• EXCERPT TO READ:
Condition for Equivalence of Norms that induce Banach Spaces
Theorem
Let $\Bbb F \in \set {\R, \C}$.
Let $X$ be a vector space over $\Bbb F$.
Let $\norm \cdot_1$ and $\norm \cdot_2$ be norms on $X$ such that $\struct {X, \norm \cdot_1}$ and $\struct {X, \norm \cdot_2}$ are Banach spaces.
Suppose that, for some real number $C > 0$:
- $\norm x_2 \le C \norm x_1$ for all $x \in X$.
Then $\norm \cdot_1$ and $\norm \cdot_2$ are equivalent.
Proof
Consider $I : \struct {X, \norm \cdot_1} \to \struct {X, \norm \cdot_2}$ defined by:
- $I x = x$ for each $x \in X$.
Then for $x, y \in X$ and $\lambda \in \Bbb F$.
Then we have:
- $\map I {\lambda x + y} = \lambda x + y = \lambda I x + I y$
so $I$ is linear.
Similarly, we have:
- $\norm {I x}_2 = \norm x_2 \le C \norm x_1$
so $I$ is a bounded linear transformation.
Clearly $I$ is a bijection, so by the Banach Isomorphism Theorem, the inverse $I^{-1} : \struct {X, \norm \cdot_2} \to \struct {X, \norm \cdot_1}$ is bounded.
So, there exists a real number $C' > 0$ such that:
- $\norm {I x}_1 = \norm x_1 \le C' \norm x_2$
Then we have:
- $\norm x_1 \le C' \norm x_2 \le C C' \norm x_1$
so that:
- $\ds \frac 1 {C'} \norm x_1 \le \norm x_2 \le C \norm x_1$
for $C, C' > 0$.
So $\norm \cdot_1$ and $\norm \cdot_2$ are equivalent.
$\blacksquare$

• TASK REQUIREMENTS:
1. Print the page on equivalence of norms word for word, from "Let $\norm \cdot_1$" down to "Then $\norm \cdot_1$ and $\norm \cdot_2$ are equivalent.".
2. Rewrite the paragraph of the page on equivalence of norms that begins "Clearly $I$ is a bijection" as one shorter sentence that keeps its main facts.

• EXTRACTED INFORMATION:
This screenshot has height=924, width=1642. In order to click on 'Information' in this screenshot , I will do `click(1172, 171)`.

--

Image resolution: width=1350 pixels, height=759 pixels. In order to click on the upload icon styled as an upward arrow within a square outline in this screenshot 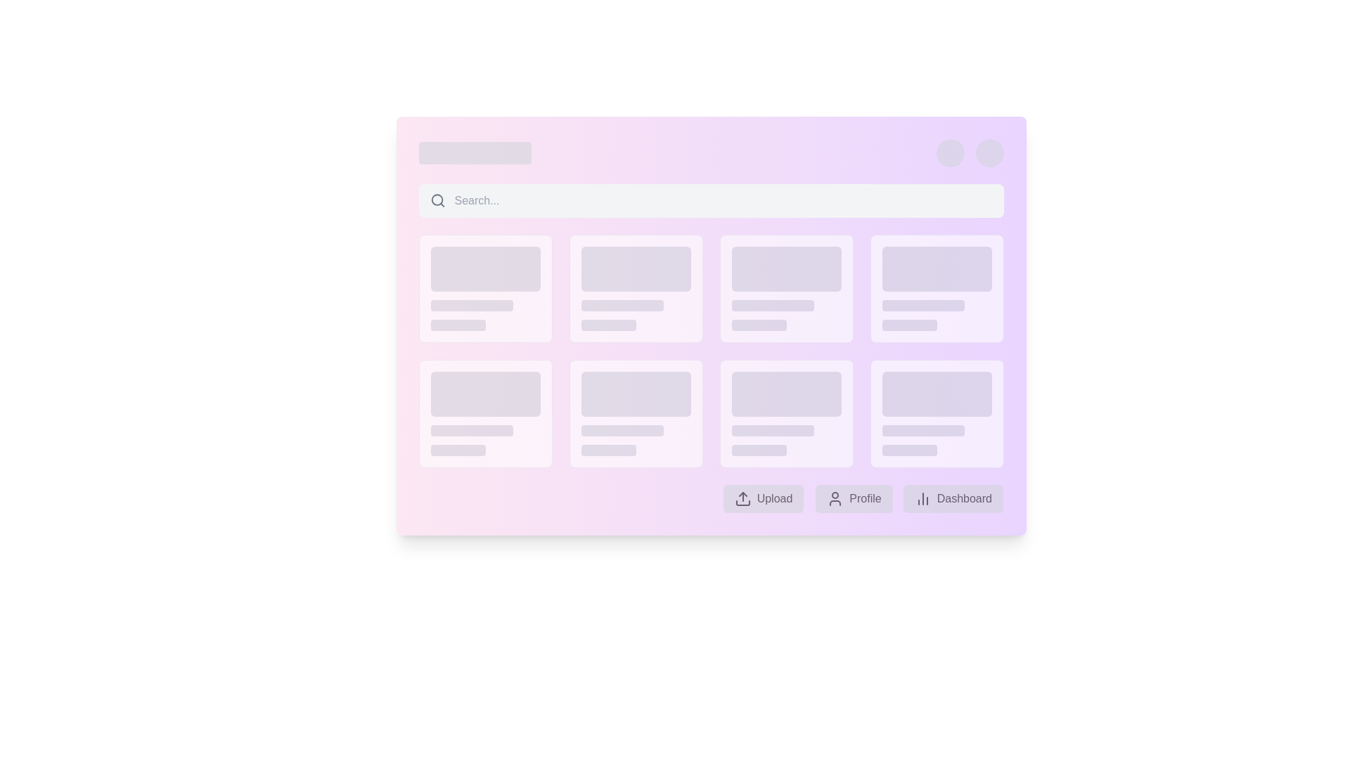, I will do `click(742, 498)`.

• EXERCISE RESPONSES:
1.
Let $\norm \cdot_1$ and $\norm \cdot_2$ be norms on $X$ such that $\struct {X, \norm \cdot_1}$ and $\struct {X, \norm \cdot_2}$ are Banach spaces.
Suppose that, for some real number $C > 0$:
- $\norm x_2 \le C \norm x_1$ for all $x \in X$.
Then $\norm \cdot_1$ and $\norm \cdot_2$ are equivalent.

2. Since $I$ is bijective, the Banach Isomorphism Theorem makes its inverse $I^{-1} : \struct {X, \norm \cdot_2} \to \struct {X, \norm \cdot_1}$ bounded.